# P0440 SEL - Solution Found



## Phillyp (Jul 7, 2005)

My 98 Altima (90k miles) started throwing a P0440 around 3 months and I have recently found a solution that worked on my vehicle.

What didn't work: Clicking the gas cap to make sure it was on securely; replacing the gas cap with an OEM cap purchased from the dealer.

Quirks: After I reset the SEL, it would take about 2-3 days for the SEL to reappear. Also, if I went on trips >60miles, the SEL would go off. Also, in temperatures below 30 degrees F, the SEL would not come on.

My Solution: The EVAP Canister Vent Control Valve (CVCV). This is located on the front of the EVAP canister which is located just behind the rear, drivers side tire. It can be removed w/ 2 screws, one hose, and one electrical connection. Apparently on certain years of the Altima's, water is able to creep back up the hoses and enter the CVCC --- which causes it to rust after several years. Some ppl install a Water Separator to solve this problem before it comes a problem. In my case, it was too late. 

After removing the CVCV and attempting to manipulate the valve, it was apparent what the problem was --- the valve was stuck in the open position. Being the idiot that I am, i simply closed the valve and stuck it back in my car. After about 10 miles of driving, the SEL returned.

The next day I removed the CVCV again, but this time I sprayed it WD40 and lightwieght brake fluid. I used a screwdriver to open and close the valve and it kept getting easier and easier to move as I continued to manipulate the valve. It actually got to the point where the valve would close itself w/o me moving it with the screwdriver -- it was a very fluid motion. At this time, I returned it to the vehicle.

It's been about a month now and the SEL has remained off.
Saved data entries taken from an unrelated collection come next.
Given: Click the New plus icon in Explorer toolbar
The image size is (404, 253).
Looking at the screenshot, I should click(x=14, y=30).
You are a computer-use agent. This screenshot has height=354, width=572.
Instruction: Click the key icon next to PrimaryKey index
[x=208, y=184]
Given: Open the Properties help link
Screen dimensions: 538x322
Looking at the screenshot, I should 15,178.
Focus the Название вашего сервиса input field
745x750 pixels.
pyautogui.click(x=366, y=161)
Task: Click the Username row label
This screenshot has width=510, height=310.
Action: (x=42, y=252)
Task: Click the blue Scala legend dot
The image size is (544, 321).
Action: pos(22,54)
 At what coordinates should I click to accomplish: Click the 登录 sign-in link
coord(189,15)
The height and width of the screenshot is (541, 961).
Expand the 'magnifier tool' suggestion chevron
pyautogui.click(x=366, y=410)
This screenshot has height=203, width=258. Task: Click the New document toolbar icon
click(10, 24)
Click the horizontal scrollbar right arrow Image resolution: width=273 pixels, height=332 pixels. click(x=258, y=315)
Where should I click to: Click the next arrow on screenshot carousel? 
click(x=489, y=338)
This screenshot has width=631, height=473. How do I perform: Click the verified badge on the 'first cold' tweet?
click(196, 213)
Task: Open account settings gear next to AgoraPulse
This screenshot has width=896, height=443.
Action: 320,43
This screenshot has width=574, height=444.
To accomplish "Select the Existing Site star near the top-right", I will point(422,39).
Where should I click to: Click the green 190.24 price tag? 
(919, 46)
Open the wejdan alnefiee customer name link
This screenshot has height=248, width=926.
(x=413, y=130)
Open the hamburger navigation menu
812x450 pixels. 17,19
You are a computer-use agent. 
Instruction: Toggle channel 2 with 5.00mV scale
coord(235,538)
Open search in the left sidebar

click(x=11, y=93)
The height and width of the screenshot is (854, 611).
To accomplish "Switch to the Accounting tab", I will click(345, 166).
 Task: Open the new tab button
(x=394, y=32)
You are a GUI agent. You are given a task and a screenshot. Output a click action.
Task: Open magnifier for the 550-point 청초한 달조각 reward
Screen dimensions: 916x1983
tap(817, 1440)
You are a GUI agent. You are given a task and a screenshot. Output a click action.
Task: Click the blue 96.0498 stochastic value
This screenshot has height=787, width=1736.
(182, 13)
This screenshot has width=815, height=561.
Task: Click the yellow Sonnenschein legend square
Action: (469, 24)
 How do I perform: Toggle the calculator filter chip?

I have come to the conclusion that this resolved the problem.

Phillyp


----------



## mrnoname (Feb 24, 2005)

Phillyp said:


> My 98 Altima (90k miles) started throwing a P0440 around 3 months and I have recently found a solution that worked on my vehicle.
> 
> What didn't work: Clicking the gas cap to make sure it was on securely; replacing the gas cap with an OEM cap purchased from the dealer.
> 
> ...



what was your problem at first??? i am having a problem with my alty not idling and its throwing a knock sensor code...


----------



## Phillyp (Jul 7, 2005)

My only problem was that the SEL would come on ---- no other discernable effects.


----------